-------- Okuma metni --------

Hiroo Onoda'nın 30 Sene Süren Dünya Savaşı ( Japonya, Filipinler)
Hiroo Onoda Japon kültürünün tabanında yatan görev ve sorumluluk duygusunun en aşırı bir örneği olarak bu yıl başında vefat etti. Hiroo Onoda hikayesi çok ilginç: Hiroo, kendisine verilen görevi yerine getirmek için 2. Dünya savaşı bittikten sonra tam 29 sene boyunca saklanmaya ve "askeri" görevlerini yerine getirmeye devam etmiş. Vefa duygusu? İnatçılık? Boşa çaba? Dilerseniz yazıya bir göz atın.

-------- Verilen bilgiler --------

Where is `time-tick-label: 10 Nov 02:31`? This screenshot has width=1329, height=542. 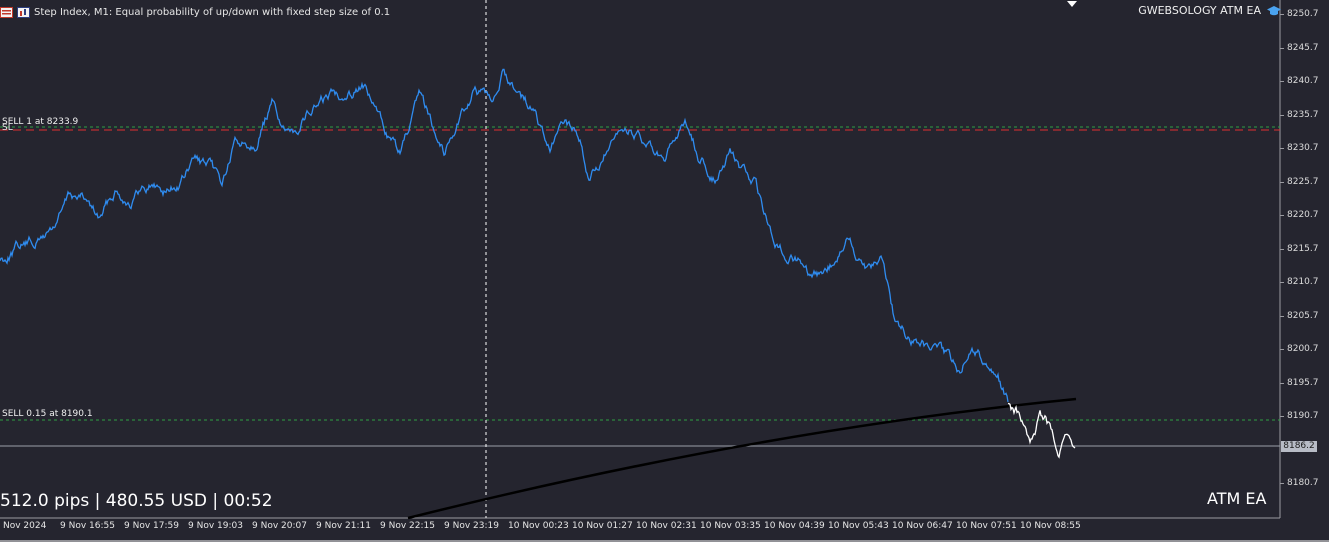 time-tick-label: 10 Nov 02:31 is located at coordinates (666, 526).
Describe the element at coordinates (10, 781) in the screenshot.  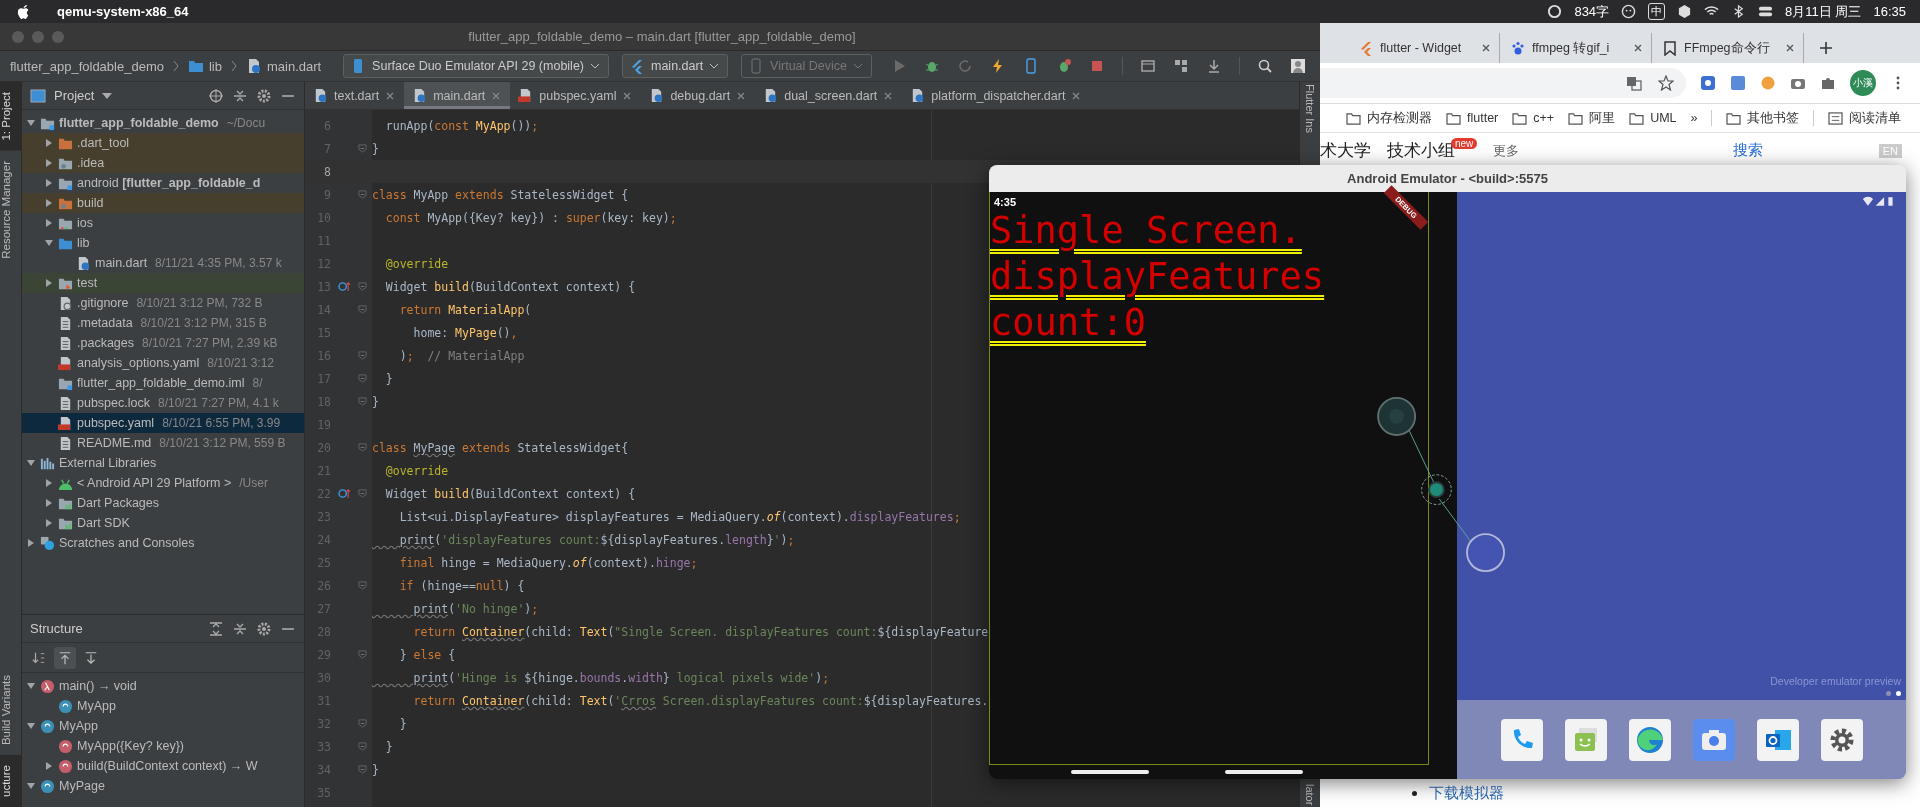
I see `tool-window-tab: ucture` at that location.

--------

- Yapılacak iş:
Hiroo Onoda hakkındaki metinden "Hiroo Onoda Japon" sözleriyle başlayıp "bir göz atın." sözleri de dahil olmak üzere o sözlere kadar uzanan kısmı hiç değiştirmeden alıntılayın.

- Görevin cevabı:
Hiroo Onoda Japon kültürünün tabanında yatan görev ve sorumluluk duygusunun en aşırı bir örneği olarak bu yıl başında vefat etti. Hiroo Onoda hikayesi çok ilginç: Hiroo, kendisine verilen görevi yerine getirmek için 2. Dünya savaşı bittikten sonra tam 29 sene boyunca saklanmaya ve "askeri" görevlerini yerine getirmeye devam etmiş. Vefa duygusu? İnatçılık? Boşa çaba? Dilerseniz yazıya bir göz atın.